I used purple because it looks cool.
following are three Super 3's repaired in 2011. Two of them, P1
and P2 are currently being used in a set of Briggs' three way corner
enclosures. The mids are Super 8, FS. They were acquired
decades ago and without cones and coils so I had to hand wind the coils.
There will be a page coming detailing that along with a restored pair of W10FS/B's.
|These are most likely P1 and P2 with
identical and later version original voice soils. The coil in the
middle is from a Super 8 FS/AL and is the same as that used in the Super
Note the phenolic spider. Larger versions of this type of spider as used in the Super 12 FS/AL, when viewed from above, resemble a spider's legs, hence the name.

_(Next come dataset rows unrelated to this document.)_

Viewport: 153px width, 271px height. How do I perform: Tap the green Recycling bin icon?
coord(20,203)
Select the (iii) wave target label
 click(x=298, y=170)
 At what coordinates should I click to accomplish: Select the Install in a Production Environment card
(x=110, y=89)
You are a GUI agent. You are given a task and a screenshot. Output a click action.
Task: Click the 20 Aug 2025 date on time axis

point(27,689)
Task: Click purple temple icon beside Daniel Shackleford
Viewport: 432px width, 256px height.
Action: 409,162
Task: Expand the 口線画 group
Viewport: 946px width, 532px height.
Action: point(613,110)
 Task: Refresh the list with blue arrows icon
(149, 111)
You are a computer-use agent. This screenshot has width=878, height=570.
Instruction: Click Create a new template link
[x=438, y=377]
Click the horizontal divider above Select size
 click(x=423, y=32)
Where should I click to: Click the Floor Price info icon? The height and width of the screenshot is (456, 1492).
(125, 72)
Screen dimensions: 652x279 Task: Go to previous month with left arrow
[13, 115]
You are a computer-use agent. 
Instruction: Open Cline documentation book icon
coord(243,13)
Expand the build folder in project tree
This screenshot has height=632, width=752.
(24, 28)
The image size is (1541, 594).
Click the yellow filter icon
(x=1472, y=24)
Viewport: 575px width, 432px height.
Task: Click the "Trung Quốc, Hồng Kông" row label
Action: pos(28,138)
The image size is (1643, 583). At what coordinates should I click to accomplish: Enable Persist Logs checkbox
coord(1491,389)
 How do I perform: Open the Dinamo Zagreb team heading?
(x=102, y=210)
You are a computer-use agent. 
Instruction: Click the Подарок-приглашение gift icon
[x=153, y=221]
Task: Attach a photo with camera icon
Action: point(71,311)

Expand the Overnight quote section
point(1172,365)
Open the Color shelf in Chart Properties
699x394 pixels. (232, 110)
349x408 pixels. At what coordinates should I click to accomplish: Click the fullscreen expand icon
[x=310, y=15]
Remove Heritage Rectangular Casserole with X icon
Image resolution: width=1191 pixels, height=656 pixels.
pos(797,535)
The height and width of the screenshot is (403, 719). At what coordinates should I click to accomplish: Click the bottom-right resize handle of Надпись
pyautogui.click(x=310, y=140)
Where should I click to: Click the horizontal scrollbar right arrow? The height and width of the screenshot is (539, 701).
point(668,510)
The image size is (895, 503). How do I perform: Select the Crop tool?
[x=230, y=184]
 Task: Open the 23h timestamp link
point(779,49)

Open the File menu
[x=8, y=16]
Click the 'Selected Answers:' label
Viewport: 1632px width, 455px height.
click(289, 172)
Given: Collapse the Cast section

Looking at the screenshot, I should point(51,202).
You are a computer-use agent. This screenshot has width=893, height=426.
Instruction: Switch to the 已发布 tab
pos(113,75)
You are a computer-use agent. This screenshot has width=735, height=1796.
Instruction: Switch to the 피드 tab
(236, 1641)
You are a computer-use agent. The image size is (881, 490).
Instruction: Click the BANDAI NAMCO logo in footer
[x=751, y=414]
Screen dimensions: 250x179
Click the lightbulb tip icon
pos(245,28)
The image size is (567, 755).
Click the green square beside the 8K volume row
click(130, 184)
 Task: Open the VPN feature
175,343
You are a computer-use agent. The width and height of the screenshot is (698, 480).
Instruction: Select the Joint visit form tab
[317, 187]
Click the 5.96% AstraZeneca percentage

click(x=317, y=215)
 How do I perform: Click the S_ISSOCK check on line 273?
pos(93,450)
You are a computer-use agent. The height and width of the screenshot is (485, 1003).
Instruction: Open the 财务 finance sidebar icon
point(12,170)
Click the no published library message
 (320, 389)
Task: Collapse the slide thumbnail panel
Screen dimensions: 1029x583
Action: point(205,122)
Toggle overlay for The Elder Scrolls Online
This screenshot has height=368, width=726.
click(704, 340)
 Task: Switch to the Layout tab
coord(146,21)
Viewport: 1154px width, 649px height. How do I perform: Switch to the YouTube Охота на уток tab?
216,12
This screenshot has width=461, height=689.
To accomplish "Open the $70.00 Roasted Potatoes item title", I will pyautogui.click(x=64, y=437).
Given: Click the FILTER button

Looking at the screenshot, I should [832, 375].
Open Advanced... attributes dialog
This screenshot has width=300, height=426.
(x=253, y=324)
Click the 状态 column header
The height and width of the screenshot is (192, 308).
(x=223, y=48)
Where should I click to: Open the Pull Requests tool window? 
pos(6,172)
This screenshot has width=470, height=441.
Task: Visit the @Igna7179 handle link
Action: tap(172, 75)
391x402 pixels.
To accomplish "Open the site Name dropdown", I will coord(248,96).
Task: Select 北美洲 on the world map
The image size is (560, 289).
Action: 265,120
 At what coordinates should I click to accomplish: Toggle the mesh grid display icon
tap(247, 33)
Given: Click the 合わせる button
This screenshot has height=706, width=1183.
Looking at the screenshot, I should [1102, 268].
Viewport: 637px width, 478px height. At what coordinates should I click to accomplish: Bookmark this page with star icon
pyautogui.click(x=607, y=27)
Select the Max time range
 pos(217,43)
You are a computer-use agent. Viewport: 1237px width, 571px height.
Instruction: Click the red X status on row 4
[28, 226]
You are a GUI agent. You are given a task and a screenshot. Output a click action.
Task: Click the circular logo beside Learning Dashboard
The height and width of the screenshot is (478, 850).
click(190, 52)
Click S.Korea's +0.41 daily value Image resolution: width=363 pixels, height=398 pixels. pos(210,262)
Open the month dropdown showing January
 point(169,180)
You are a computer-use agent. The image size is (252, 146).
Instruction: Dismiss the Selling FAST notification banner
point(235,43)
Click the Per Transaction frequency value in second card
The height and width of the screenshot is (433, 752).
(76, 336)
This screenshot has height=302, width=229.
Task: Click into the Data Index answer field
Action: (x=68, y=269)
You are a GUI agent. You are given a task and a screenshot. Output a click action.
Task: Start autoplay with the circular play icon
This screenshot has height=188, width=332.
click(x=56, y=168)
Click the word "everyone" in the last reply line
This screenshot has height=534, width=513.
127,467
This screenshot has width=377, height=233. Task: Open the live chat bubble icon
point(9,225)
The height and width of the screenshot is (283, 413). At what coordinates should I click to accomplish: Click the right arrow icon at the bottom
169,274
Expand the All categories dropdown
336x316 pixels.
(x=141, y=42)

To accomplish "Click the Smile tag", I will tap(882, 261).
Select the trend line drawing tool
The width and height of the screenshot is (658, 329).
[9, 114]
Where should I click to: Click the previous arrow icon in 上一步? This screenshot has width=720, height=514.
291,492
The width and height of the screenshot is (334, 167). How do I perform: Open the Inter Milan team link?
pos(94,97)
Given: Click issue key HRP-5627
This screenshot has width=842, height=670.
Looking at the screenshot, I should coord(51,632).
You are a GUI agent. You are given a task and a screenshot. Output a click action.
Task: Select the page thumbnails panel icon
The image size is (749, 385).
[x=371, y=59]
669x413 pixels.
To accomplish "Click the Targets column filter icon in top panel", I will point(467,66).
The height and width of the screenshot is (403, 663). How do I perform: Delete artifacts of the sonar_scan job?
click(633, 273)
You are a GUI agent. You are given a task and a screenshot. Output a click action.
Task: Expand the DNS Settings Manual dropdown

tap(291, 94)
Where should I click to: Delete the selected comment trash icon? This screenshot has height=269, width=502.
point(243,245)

|These are P1, P2 and P3. The P is for the purple annulus; it has nothing to do with the apparent shell game.|
|A screen capture from the LMS showing the averaged response curves of the P1 and P2. The data was acquired with a gated response by which means the instrument is capable of ignoring room reflections. It does this by the operator's inserting of mic to source distance and the distance of the closest reflection. The instrument pulses the speaker and turns off the mic before the first reflection get's to the mic. In my room of 17.5' by 20', it's good to about 400 hz. As the wavelength increases, the difference between the incident wave and the nearest reflection becomes moot and the unit can't differentiate and get a good sample. It works better outside but is not really needed as the nearest reflection is about 50 feet away. The ground reflection can be considered minimal as it's present over the entire sweep and is not present in the higher register due to absorption of the ground. The lower frequencies amount to less than 3 dB reflection unless the driver and mic are both placed on the ground, then the sweep is elevated by 6 dB.|
|A spectrum analysis of a Super 3, unit
unknown. This was done with a 6 kHz fundamental (large
peak). Note the second and third harmonics at 12 kHz and 18
kHz. they are about 65 dB down.
This analyser is software. the dip between 40 and 70 hz is the hum filter which wasn't needed for this test but is usually turned ON.
The software works well above about 100 hz but I question it's accuracy below that. Hey, it's not a Tektronix or HP; it cost me $75 and works better than expected.